Assignment: The full set of records is to be reproduced verbatim.

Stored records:
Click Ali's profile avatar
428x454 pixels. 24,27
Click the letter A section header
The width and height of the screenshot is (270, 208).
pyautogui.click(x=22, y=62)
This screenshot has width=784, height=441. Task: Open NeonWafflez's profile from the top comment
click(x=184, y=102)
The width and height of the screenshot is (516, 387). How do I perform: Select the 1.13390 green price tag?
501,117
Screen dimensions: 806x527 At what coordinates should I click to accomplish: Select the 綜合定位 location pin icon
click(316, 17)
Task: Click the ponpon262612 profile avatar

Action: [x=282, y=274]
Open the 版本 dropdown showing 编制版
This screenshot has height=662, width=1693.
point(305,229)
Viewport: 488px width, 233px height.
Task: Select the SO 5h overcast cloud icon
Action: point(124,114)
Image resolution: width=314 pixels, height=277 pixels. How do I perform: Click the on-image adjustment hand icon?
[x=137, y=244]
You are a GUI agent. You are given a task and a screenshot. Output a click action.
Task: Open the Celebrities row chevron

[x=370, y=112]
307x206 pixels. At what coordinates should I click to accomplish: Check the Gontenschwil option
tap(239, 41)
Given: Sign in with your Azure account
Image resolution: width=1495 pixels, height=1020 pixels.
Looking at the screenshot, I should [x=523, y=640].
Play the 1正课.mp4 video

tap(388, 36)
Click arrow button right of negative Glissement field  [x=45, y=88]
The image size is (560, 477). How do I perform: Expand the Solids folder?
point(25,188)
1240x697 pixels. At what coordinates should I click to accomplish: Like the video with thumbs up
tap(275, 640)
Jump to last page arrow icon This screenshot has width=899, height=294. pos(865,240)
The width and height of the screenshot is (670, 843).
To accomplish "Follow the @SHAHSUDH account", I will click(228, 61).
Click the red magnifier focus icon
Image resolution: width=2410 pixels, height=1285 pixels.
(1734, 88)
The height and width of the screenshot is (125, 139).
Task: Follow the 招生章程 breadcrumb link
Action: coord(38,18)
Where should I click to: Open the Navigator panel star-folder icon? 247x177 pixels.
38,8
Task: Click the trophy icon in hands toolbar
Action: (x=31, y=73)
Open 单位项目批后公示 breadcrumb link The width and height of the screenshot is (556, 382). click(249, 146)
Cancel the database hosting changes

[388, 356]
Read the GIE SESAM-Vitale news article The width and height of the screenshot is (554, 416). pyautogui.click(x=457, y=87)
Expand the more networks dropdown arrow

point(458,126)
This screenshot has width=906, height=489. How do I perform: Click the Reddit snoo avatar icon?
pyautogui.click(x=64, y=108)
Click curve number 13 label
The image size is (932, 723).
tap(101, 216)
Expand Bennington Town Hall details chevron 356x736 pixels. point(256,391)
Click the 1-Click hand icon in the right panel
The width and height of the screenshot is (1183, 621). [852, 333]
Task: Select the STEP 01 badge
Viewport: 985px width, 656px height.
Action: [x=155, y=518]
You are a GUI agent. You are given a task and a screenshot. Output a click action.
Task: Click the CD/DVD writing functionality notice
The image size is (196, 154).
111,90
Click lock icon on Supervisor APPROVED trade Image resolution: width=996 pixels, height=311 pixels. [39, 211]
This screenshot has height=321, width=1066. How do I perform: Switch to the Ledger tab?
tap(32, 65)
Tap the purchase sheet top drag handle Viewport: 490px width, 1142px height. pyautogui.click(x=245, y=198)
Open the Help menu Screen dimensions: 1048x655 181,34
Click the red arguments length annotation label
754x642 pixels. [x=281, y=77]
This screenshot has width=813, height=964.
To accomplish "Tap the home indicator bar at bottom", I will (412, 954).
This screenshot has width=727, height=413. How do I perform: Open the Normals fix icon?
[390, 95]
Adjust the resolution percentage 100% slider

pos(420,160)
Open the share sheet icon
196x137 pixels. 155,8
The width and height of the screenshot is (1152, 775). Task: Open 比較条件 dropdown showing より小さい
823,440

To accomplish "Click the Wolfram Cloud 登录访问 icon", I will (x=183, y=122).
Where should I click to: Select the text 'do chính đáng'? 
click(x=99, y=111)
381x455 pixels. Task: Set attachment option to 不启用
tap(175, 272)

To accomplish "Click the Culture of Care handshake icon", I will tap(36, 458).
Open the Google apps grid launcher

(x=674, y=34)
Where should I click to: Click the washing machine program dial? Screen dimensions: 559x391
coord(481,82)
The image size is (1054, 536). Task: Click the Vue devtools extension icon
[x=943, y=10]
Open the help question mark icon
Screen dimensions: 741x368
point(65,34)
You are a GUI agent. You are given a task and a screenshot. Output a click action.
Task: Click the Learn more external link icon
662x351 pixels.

Result:
Click Ali's profile avatar
428x454 pixels. 24,27
Click the letter A section header
The width and height of the screenshot is (270, 208).
pyautogui.click(x=22, y=62)
This screenshot has width=784, height=441. Task: Open NeonWafflez's profile from the top comment
click(x=184, y=102)
The width and height of the screenshot is (516, 387). How do I perform: Select the 1.13390 green price tag?
501,117
Screen dimensions: 806x527 At what coordinates should I click to accomplish: Select the 綜合定位 location pin icon
click(316, 17)
Task: Click the ponpon262612 profile avatar

Action: [x=282, y=274]
Open the 版本 dropdown showing 编制版
This screenshot has height=662, width=1693.
point(305,229)
Viewport: 488px width, 233px height.
Task: Select the SO 5h overcast cloud icon
Action: point(124,114)
Image resolution: width=314 pixels, height=277 pixels. How do I perform: Click the on-image adjustment hand icon?
[x=137, y=244]
You are a GUI agent. You are given a task and a screenshot. Output a click action.
Task: Open the Celebrities row chevron

[x=370, y=112]
307x206 pixels. At what coordinates should I click to accomplish: Check the Gontenschwil option
tap(239, 41)
Given: Sign in with your Azure account
Image resolution: width=1495 pixels, height=1020 pixels.
Looking at the screenshot, I should [x=523, y=640].
Play the 1正课.mp4 video

tap(388, 36)
Click arrow button right of negative Glissement field  [x=45, y=88]
The image size is (560, 477). How do I perform: Expand the Solids folder?
point(25,188)
1240x697 pixels. At what coordinates should I click to accomplish: Like the video with thumbs up
tap(275, 640)
Jump to last page arrow icon This screenshot has width=899, height=294. pos(865,240)
The width and height of the screenshot is (670, 843).
To accomplish "Follow the @SHAHSUDH account", I will click(228, 61).
Click the red magnifier focus icon
Image resolution: width=2410 pixels, height=1285 pixels.
(1734, 88)
The height and width of the screenshot is (125, 139).
Task: Follow the 招生章程 breadcrumb link
Action: coord(38,18)
Where should I click to: Open the Navigator panel star-folder icon? 247x177 pixels.
38,8
Task: Click the trophy icon in hands toolbar
Action: (x=31, y=73)
Open 单位项目批后公示 breadcrumb link The width and height of the screenshot is (556, 382). click(249, 146)
Cancel the database hosting changes

[388, 356]
Read the GIE SESAM-Vitale news article The width and height of the screenshot is (554, 416). pyautogui.click(x=457, y=87)
Expand the more networks dropdown arrow

point(458,126)
This screenshot has width=906, height=489. How do I perform: Click the Reddit snoo avatar icon?
pyautogui.click(x=64, y=108)
Click curve number 13 label
The image size is (932, 723).
tap(101, 216)
Expand Bennington Town Hall details chevron 356x736 pixels. point(256,391)
Click the 1-Click hand icon in the right panel
The width and height of the screenshot is (1183, 621). [852, 333]
Task: Select the STEP 01 badge
Viewport: 985px width, 656px height.
Action: [x=155, y=518]
You are a GUI agent. You are given a task and a screenshot. Output a click action.
Task: Click the CD/DVD writing functionality notice
The image size is (196, 154).
111,90
Click lock icon on Supervisor APPROVED trade Image resolution: width=996 pixels, height=311 pixels. [39, 211]
This screenshot has height=321, width=1066. How do I perform: Switch to the Ledger tab?
tap(32, 65)
Tap the purchase sheet top drag handle Viewport: 490px width, 1142px height. pyautogui.click(x=245, y=198)
Open the Help menu Screen dimensions: 1048x655 181,34
Click the red arguments length annotation label
754x642 pixels. [x=281, y=77]
This screenshot has width=813, height=964.
To accomplish "Tap the home indicator bar at bottom", I will (412, 954).
This screenshot has width=727, height=413. How do I perform: Open the Normals fix icon?
[390, 95]
Adjust the resolution percentage 100% slider

pos(420,160)
Open the share sheet icon
196x137 pixels. 155,8
The width and height of the screenshot is (1152, 775). Task: Open 比較条件 dropdown showing より小さい
823,440

To accomplish "Click the Wolfram Cloud 登录访问 icon", I will (x=183, y=122).
Where should I click to: Select the text 'do chính đáng'? 
click(x=99, y=111)
381x455 pixels. Task: Set attachment option to 不启用
tap(175, 272)

To accomplish "Click the Culture of Care handshake icon", I will tap(36, 458).
Open the Google apps grid launcher

(x=674, y=34)
Where should I click to: Click the washing machine program dial? Screen dimensions: 559x391
coord(481,82)
The image size is (1054, 536). Task: Click the Vue devtools extension icon
[x=943, y=10]
Open the help question mark icon
Screen dimensions: 741x368
point(65,34)
You are a GUI agent. You are given a task and a screenshot. Output a click action.
Task: Click the Learn more external link icon
662x351 pixels.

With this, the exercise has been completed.